The Runaways, based on the short eventful career of one of rock’s first all-girl bands, captures the time and place of Southern California, mid-to-late 1970’s, with energy and style. The Runaways were formed in 1975, breaking the mold of musical groups until that time, challenging the male-dominated rock scene. Put together by a musician-manager-provocateur named Kim Fowley (played with crazed bravado by Michael Shannon), the band was embodied by 15-year-old beauty Cherie Curie (Dakota Fanning) and slightly older leather-tough Joan Jett (Kristen Stewart). It was a time when kids were all forming bands, but there were few if any role models for a young girl who wanted to rock–and no all-girl bands at all. The Runaways is based in part on the book “Neon Angel: the Cherie Currie Story” by Cherie Currie and is directed by Floria Sigismondi, an artist and photographer who has made memorable music videos with David Bowie, The White Stripes, Sheryl Crow, and others. Sigismondi has created an exceptional film that is part biography, part musical history, and best of all a gritty but fun coming-of age-story about a group of girls who want to do what others feel they are incapable of–be rock-and-roll stars.

Much like The Clash (Strummer/Jones), the Beatles (Lennon/McCartney), and The Rolling Stones (Jagger/Richards), The Runaways were fronted by a yin/yang pair of performers who complemented and inspired each other. Guitarist Joan Jett and singer Cherie Currie (joined by the skilled lead guitar of Lita Ford) were entertaining and novel. Jett’s catchy songwriting and tough-girl persona, which made her an international star, was well honed and sharp–black leather, black shag, tough glare, the intensity of a panther about to attack. Cherie Currie was soft and glam, inspired by both Peggy Lee and David Bowie, towering over the audience in her impossibly high glitter-encrusted platform shoes. It was a time of musical experimentation, big dreams, and a belief that attitude and three great chords could make you a star.

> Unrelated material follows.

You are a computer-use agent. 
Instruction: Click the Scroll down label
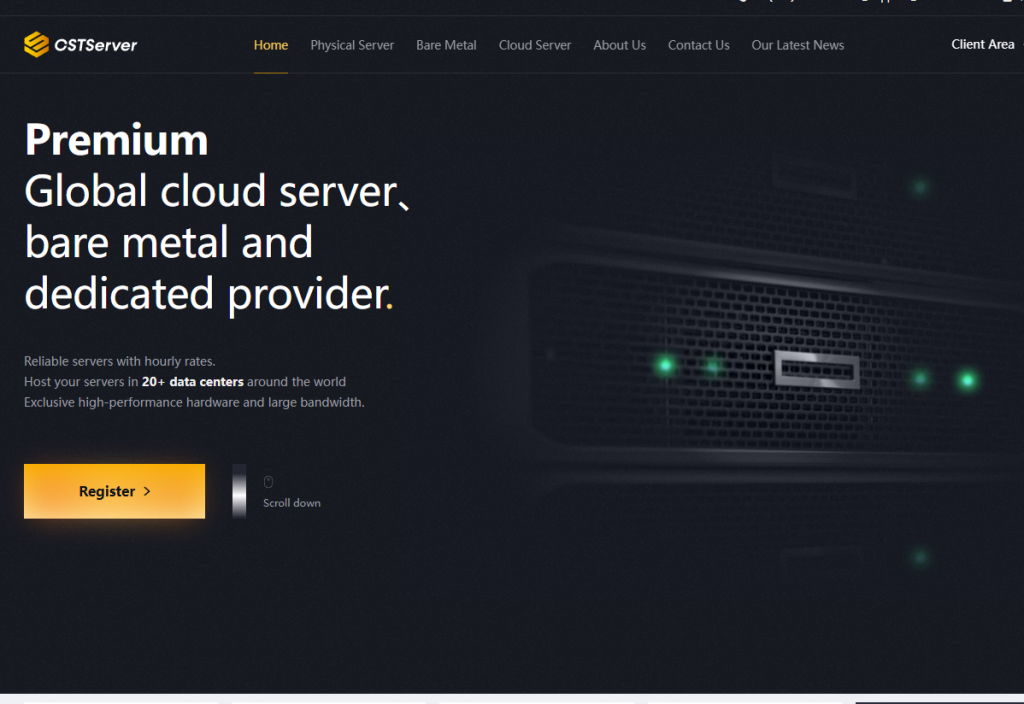pyautogui.click(x=291, y=503)

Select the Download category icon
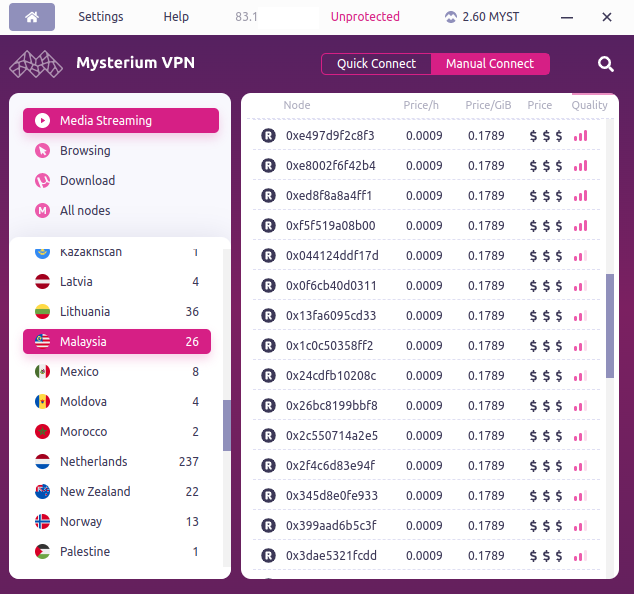click(43, 181)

Sigismondi portrays this world as a landscape without social rules amid a chaos of emotions and dreams. She doesn’t rely on shaky hand-held camera for a documentary feeling–this is a narrative, based loosely on a book, that captures the feeling of what it might have been like in a certain time and place. Kids chasing the elusive stardom of rock and roll with a twist–they are girls and nobody understands what they want except for their possibly insane manager who cheats them, mistreats them, and toughens them up for battle/performance. During rehearsal in a dingy constricted trailer he has local boys throw garbage, food, and even dog feces as the band rehearses–and it works. In one of their first public performances they dodge beer cans and even swat them back at the audience with their guitars.

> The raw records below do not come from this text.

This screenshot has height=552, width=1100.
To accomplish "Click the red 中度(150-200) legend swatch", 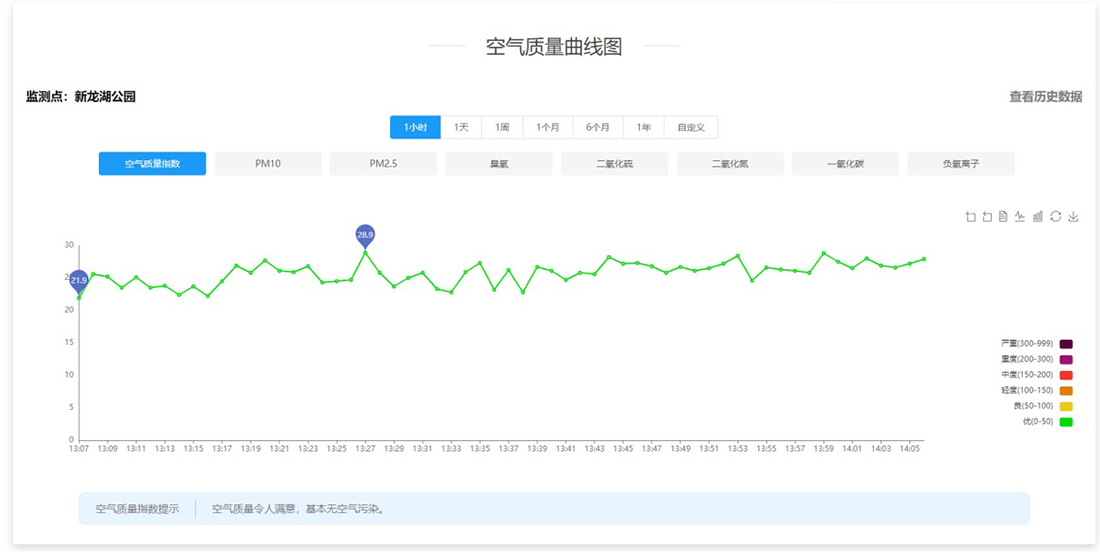I will [x=1066, y=375].
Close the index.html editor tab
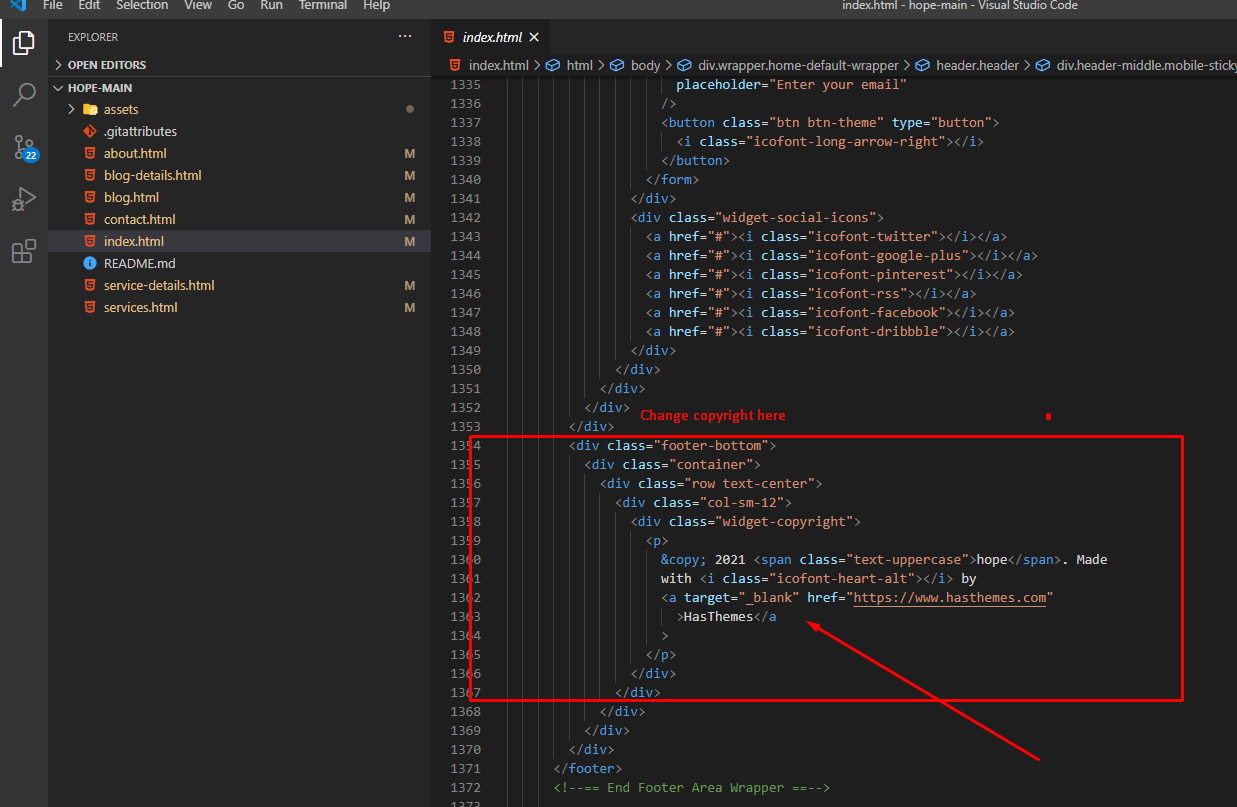1237x807 pixels. coord(534,37)
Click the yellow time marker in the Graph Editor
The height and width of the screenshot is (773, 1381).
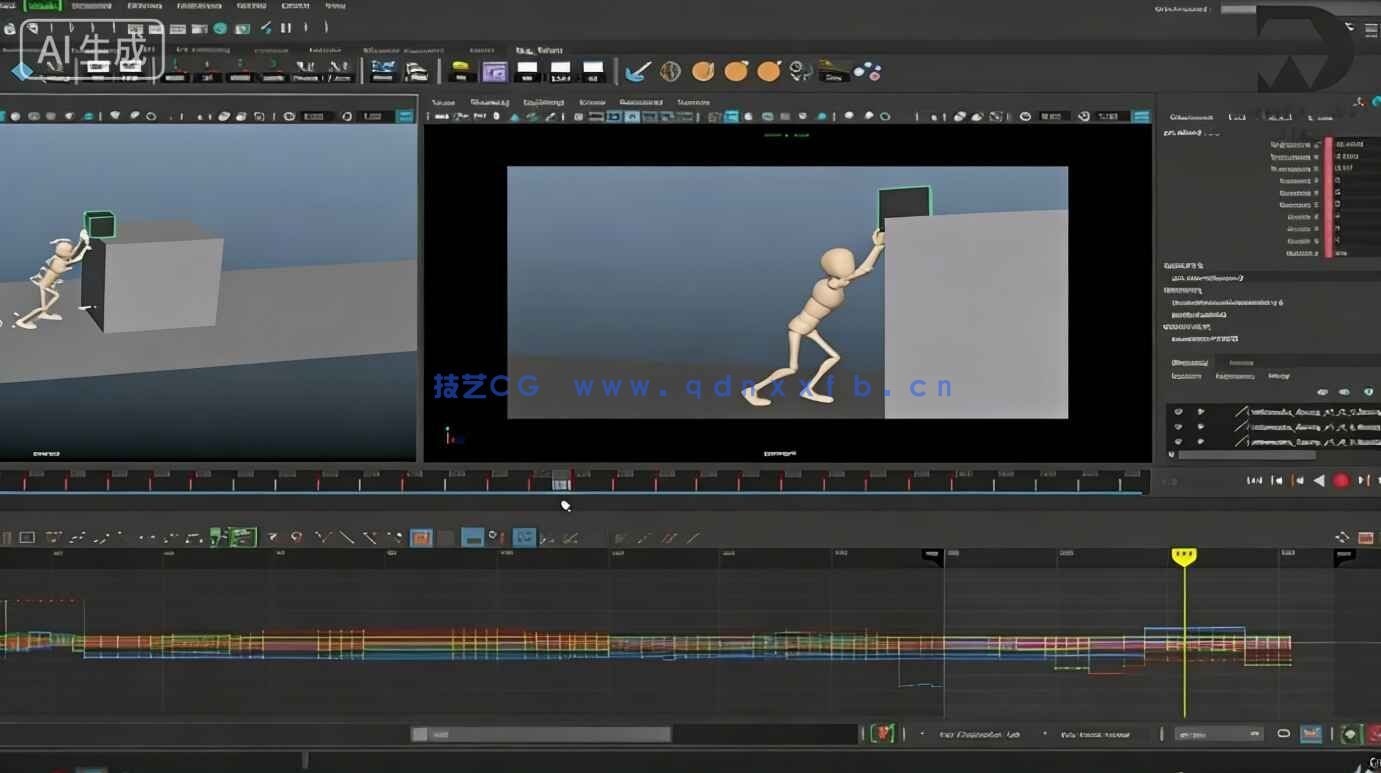[1184, 557]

Sigismondi gets realistic and well-tuned performances from Dakota Fanning (Man on Fire, War of the Worlds) and Kristen Stewart (Panic Room, Adventureland). At 16 and 20 respectively, both actresses are near the ages of the characters they play. Fanning finds a vulnerability and naiveté in Cherrie Currie that is endearing–her father is an alcoholic, her mother (played as a great walk-on by Tatum O’Neal) is emotionally absent. She is left looking up to Michael Shannon’s deranged father figure/manager Kim Fowley, who puts her through a skimpy bathing suit photo shoot in her own backyard and suggests publicly that suicide might be a way for her to leave the band. Fanning’s vulnerability is a perfect match for the rough-girl persona that Stewart reflects in her role as Joan Jett. From the first moment their eyes meet through the bathroom doorway of a dingy rock club, there is a sense of inevitable collision. Both actresses have acknowledged the guidance and friendship of their rock-and roll-counterparts–as executive producer (Jett) and book author (Currie), the musicians spent much time on set and in rehearsals, bonding with their young counterparts.

Sigismondi’s sense of visual style and story-telling gives The Runaways an authentic and experimental core that lifts it above the standard “biopic.” Shot on Super 16MM, then blown up to 35MM, the colors are rich and there is a grittiness to the image that matches the subject. The film makes unusual use of lighting (bathing Currie and Jett in red during a scene of intimacy) and isn’t shy about using slow motion and slurred audio to portray the psychic state of characters in a drugged-out haze. From the opening shot (a splatter of menstrual blood on a dry dirt parking lot), Sigismondi works creatively with cinematographer Benoit Debie (Day Night Day Night) and production designer Eugenio Caballero (Pan’s Labyrinth) to give the film a rich visual style and believable period look.